Este pensamiento te paraliza antes de empezar porque sobredimensiona el cambio y lo convierte en una montaña imposible.
Veamos esto más detalladamente:
Lo grande asusta al sistema nervioso
Cuando el cerebro imagina una tarea enorme:
reduce dopamina,
anticipa desgaste,
y entra en evitación automática.
El resultado: postergación, desmotivación, cansancio mental.
Revisa el guion del heroísmo
Muchas mujeres aprendieron que “lo que vale, cuesta”. Y que los cambios verdaderos deben sentirse intensos, dramáticos o tremendamente esforzados.
Ese guion inconsciente desalienta lo pequeño, lo cotidiano, lo gentil.
La realidad de la impermanencia
El cambio nunca es gigantesco. Es acumulación de micro-momentos. Es la suma de gestos simples que, con el tiempo, alteran por completo tu percepción de la vida.

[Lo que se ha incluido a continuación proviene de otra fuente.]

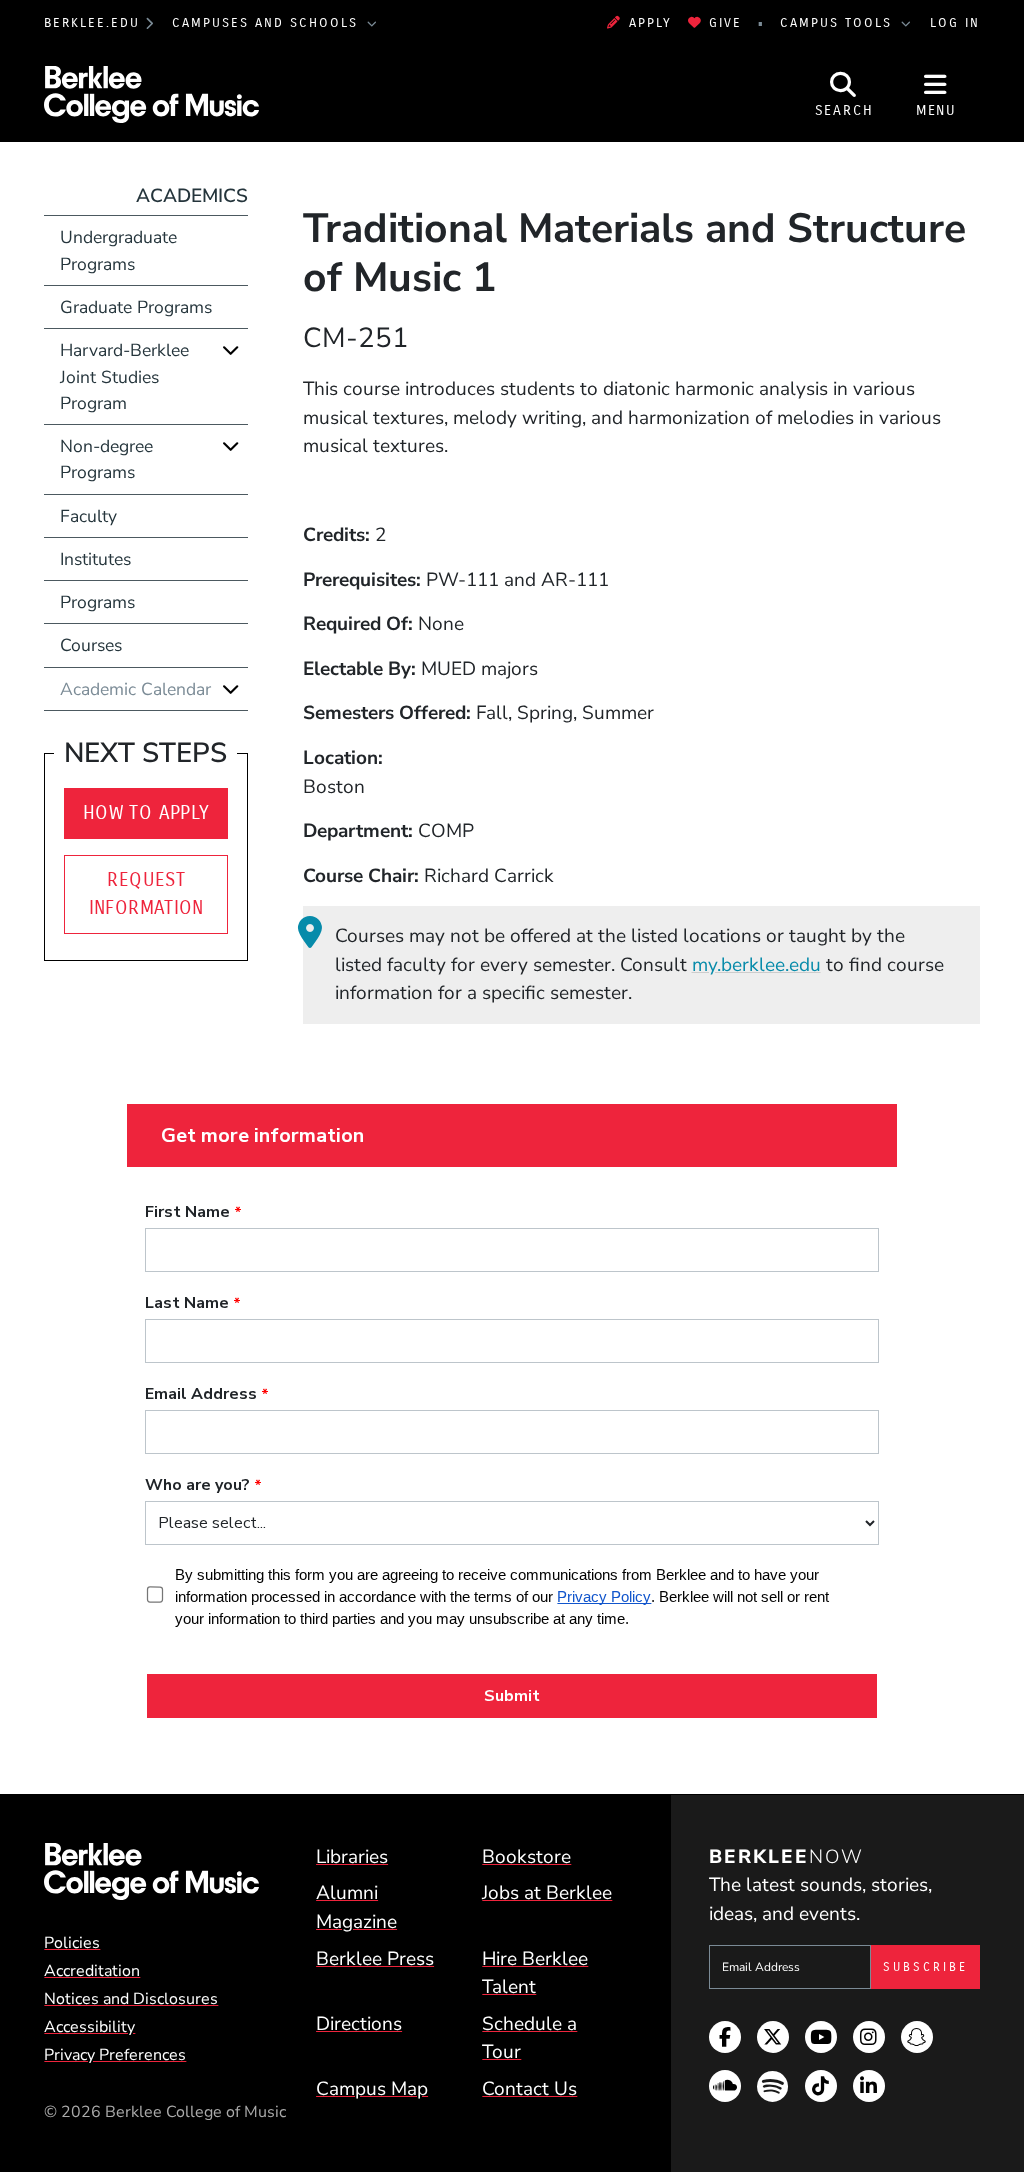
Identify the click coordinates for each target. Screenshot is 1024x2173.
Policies (72, 1943)
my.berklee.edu (756, 965)
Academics (192, 196)
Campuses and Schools (268, 22)
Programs (97, 602)
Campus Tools (839, 22)
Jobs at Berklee (547, 1893)
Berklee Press (375, 1959)
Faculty (88, 516)
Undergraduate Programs (118, 250)
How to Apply (146, 812)
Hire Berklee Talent (535, 1973)
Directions (359, 2024)
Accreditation (92, 1971)
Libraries (352, 1857)
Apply (650, 22)
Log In (955, 22)
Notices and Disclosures (131, 1999)
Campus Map (372, 2089)
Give (725, 22)
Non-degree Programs (106, 459)
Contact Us (529, 2089)
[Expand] (231, 349)
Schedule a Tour (529, 2038)
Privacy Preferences (115, 2055)
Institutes (95, 559)
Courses (91, 645)
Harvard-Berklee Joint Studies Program (124, 376)
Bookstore (526, 1857)
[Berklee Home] (151, 1871)
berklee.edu (92, 22)
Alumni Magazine (356, 1907)
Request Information (146, 894)
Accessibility (89, 2027)
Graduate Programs (136, 307)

Recurso práctico: Método del 1%
Hacelo pequeño. Ridículamente pequeño.
30 segundos de respiración consciente.
Ordenar un cajón por día.
Un pensamiento compasivo para romper el automatismo crítico.
2 minutos de meditación.
Tu cerebro necesita evidencias frecuentes, no proezas heroicas.
Mindfulness informal: entrenar la mirada del microcambio
Cada vez que pienses “esto es demasiado grande”, probá preguntarte:
“¿Cuál es el siguiente paso que puedo sostener sin tensión?”
El entusiasmo surge cuando dejás de empujar y empezás a acompañarte.